Matthias Zschokke, Maurice à la poule, Zoé, p. 79.
Je me souviens aussi de ce slogan : « Seul un enfant qui vient de naître est pur. » Qui donc est pur ? Le nourrisson qui cherche le sein de sa mère ? Le petit garçon au visage flou, à sa droite, qui regarde le photographe ? Ou le jeune homme qui entre dans la salle de banquet ? Ce jeune homme souriant marche vers nous. Son nom de guerre est Duch. Nous étions tous impurs et nous l’avons payé.
Rithy Panh, L’élimination, Grasset, p. 89.
Si quelqu’un vous dit ah la poésie ! vous êtes prêt à lui faire écho. Mais s’il vous en débite c’est une autre affaire.

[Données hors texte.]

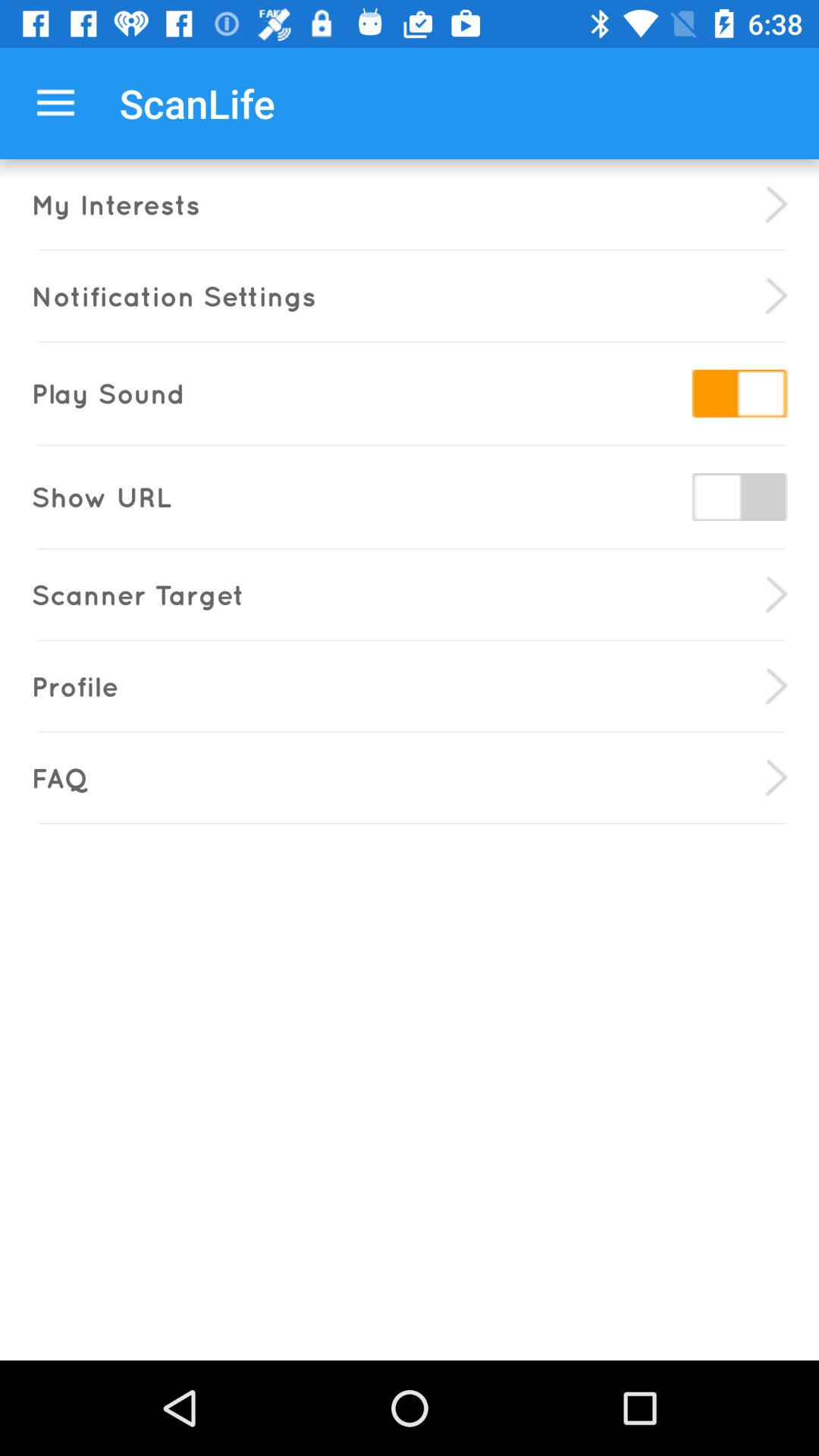
switch button to turn off sound (739, 393)
Given the description of an element on the screen output the (x, y) to click on. 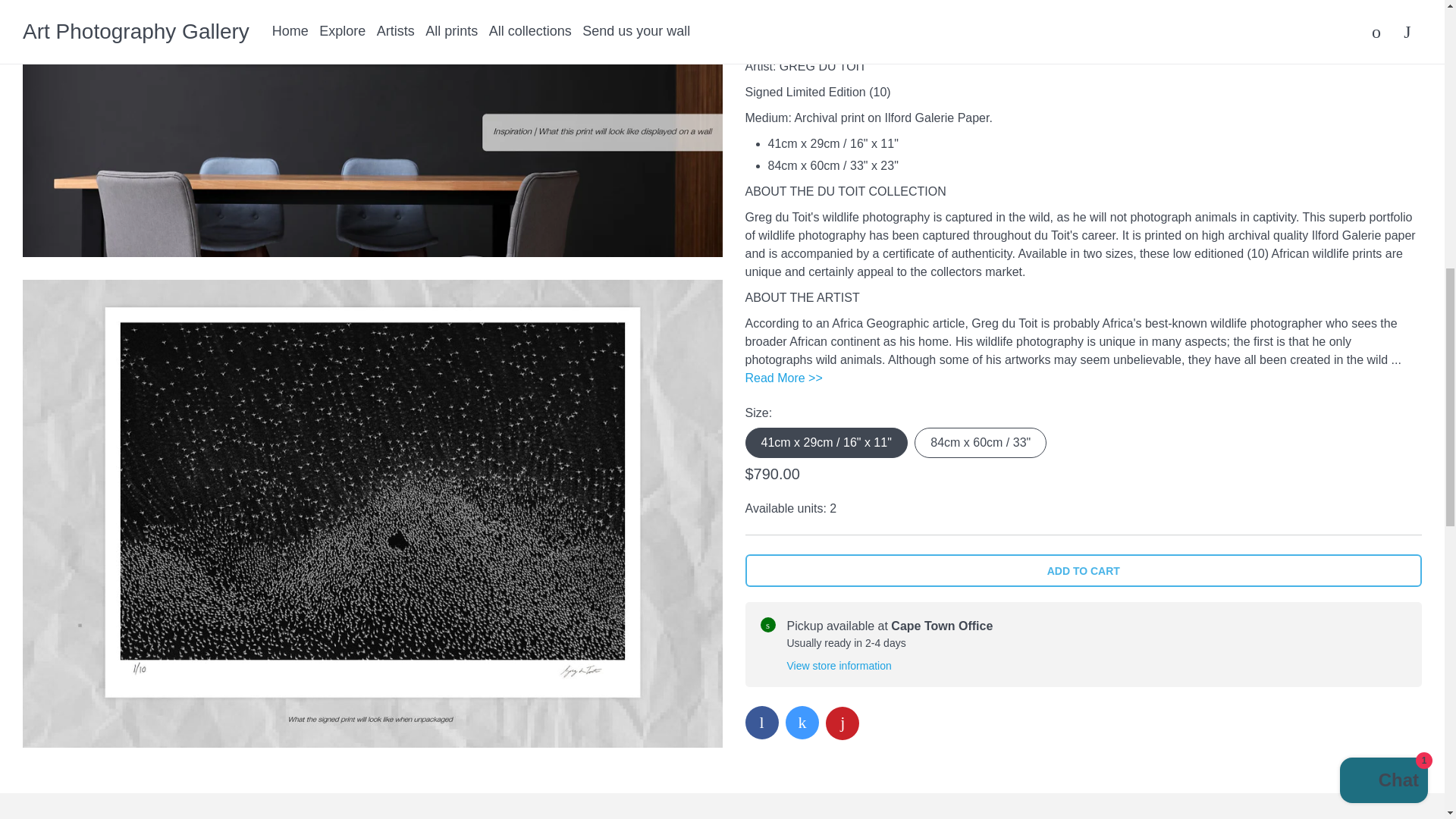
Share on Pinterest (842, 81)
Share on Facebook (760, 80)
Share on Twitter (802, 80)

Robert Pinget, Monsieur Songe, Minuit, p. 86.
Nous marchions depuis un quart d’heure, en silence, dans le centre-ville de Brive. La plupart des rues étaient piétonnes. Les pavés de la chaussée dessinaient des motifs fleuris. Les façades étaient toutes rénovées. Chaque pierre était jointée à la perfection. À espacements réguliers, des vasques de géraniums alternaient avec des containers d’œillets d’Inde. Des haut-parleurs diffusaient une musique d’ambiance relaxante. Il y avait des boutiques sympas et des haltes gourmandes. Une signalisation spécifique pour les piétons proposait des itinéraires malins. Nous commencions à nous faire chier.
Pierre Lamalattie, 121 curriculum vitæ pour un tombeau, L’Éditeur, pp. 251-252.
Comme si le précieux secret enfoui dans l’obscur pouvait être autre chose qu’une lampe éteinte.